§ WHAT THIS TASK INVOLVES
No pictures should appear in the copy; otherwise retype the entries exactly.

§ DATA SHOWN

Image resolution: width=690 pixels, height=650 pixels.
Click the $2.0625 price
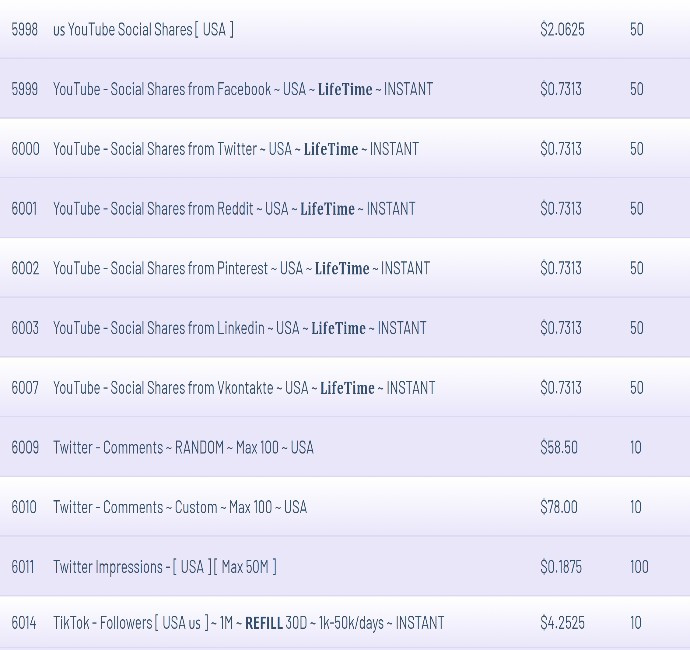562,29
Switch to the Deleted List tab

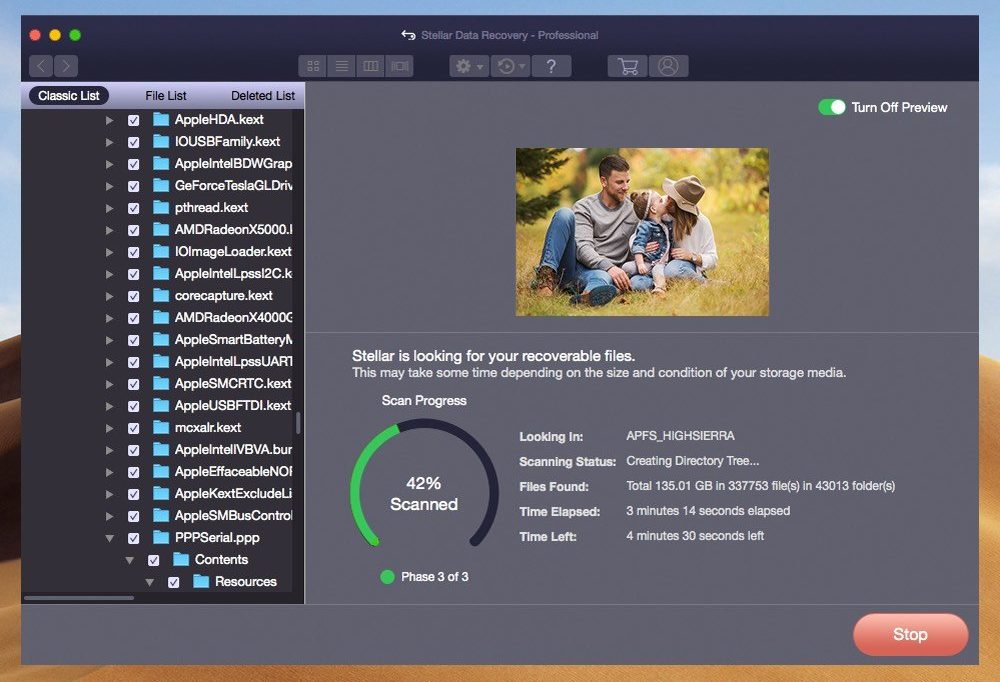263,96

§ TASK OUTPUT
Image resolution: width=690 pixels, height=650 pixels.
Click the $2.0625 price
562,29
Switch to the Deleted List tab

263,96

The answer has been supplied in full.